I am always surprised when I’m talking with someone and they don’t know that Taproot has been a full-time endeavor for me for a little over a year now. But I shouldn’t be surprised. Though Taproot has grown significantly over the last few years and reaches more Edmontonians than ever, I haven’t written much about my working situation. My last update here was an embarrassingly long time ago in January 2017. So let me address that!
Taproot was still very much a side project throughout 2017 and into early 2018, though we did continue to take small steps forward. Karen Unland and I officially incorporated the business in 2017, for instance. For the most part we continued with our original membership-based model and we did publish a number of high-quality, original stories that explored questions posed by our members. We also built an award-winning microsite for the municipal election that fall.
In early 2018 we made a short-lived foray into chatbots which we thought might mesh well with our curiosity-driven approach. It didn’t work out (though I still think the idea has merit and could work some day). One of the key things we learned during that time was the importance of "priming the pump" for curiosity. So in mid-2018 we launched our first official roundup, the Tech Roundup. It was inspired by the Edmonton Notes and Media Monday posts I have been posting here for years, and immediately it found an audience, which was certainly encouraging. We added a few others in the months that followed and developed a second revenue stream by offering sponsorship inside the roundups. We also launched our first podcast, Speaking Municipally, that summer after Troy Pavlek approached me with the idea.
Looking back, 2018 was a defining year for me. My daughter Emily was born (she just turned two!), my longtime day job ended, and I made Taproot my full-time focus. I also stepped away from most volunteer commitments and became more hesitant to say yes to things (well, I tried).
Becoming an entrepreneur again (still?)
As you probably know, I started working at Questionmark in 2008 and led their worldwide product development team from 2014 onward. That relationship came to end in early 2018 when my position was eliminated. Questionmark has since exited the Edmonton market. I never anticipated staying as long as I did, but there were always new opportunities and challenges to tackle. I learned a lot working there.
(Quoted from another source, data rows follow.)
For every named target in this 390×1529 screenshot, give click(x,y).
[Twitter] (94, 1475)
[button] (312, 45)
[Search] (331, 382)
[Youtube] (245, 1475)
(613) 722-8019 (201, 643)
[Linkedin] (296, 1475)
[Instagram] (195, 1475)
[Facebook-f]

I always knew I wanted to get back into entrepreneurship though. Growing up, my family owned and operated a pet store. That’s where I learned many of my earliest lessons in business. I started my first software company when I was in high school. While studying at the University of Alberta a few years later, I co-founded a podcasting company. Being an entrepreneur is something that I enjoy and identify with.
Focusing on Taproot
With my full-time focus on Taproot in 2019, we launched a few more roundups, attracted new customers, and spent plenty of time learning and building our products. That led to our third revenue stream and newest product: a curation-driven briefings service for organizations. Think of it like our roundups, but customized and personalized for a particular organization’s needs.
While subscriptions and membership are a key part of what comes next, they won’t make up for all that has been lost in local news. We need a way to capture more of the money that used to be spent on local news via advertising. That’s what we think our briefings service can do.
Meghan Dear, Karen Unland, Mack Male, Curtis Stange
In the fall we were accepted into the first Edmonton cohort of ATB X, a business accelerator run by ATB Financial, to iterate on the idea further. It was a great opportunity to work on the business (rather than in it) and we took plenty away from the experience.
In the year ahead we plan to grow significantly. We’re iterating on our products, exploring options to increase our resources, and focusing on sales. We’ve got a solid foundation and are working hard to make the operation sustainable and then scalable (and replicable). The whole reason we started Taproot in the first place was to make it possible to tell important, valuable stories about our city and to use that experience to strengthen local journalism everywhere. That’s what we’re going to do.
How you can help
So that’s the update! I am focused on Taproot full-time. We’re building what comes next in local news. Our mission is to help communities understand themselves better.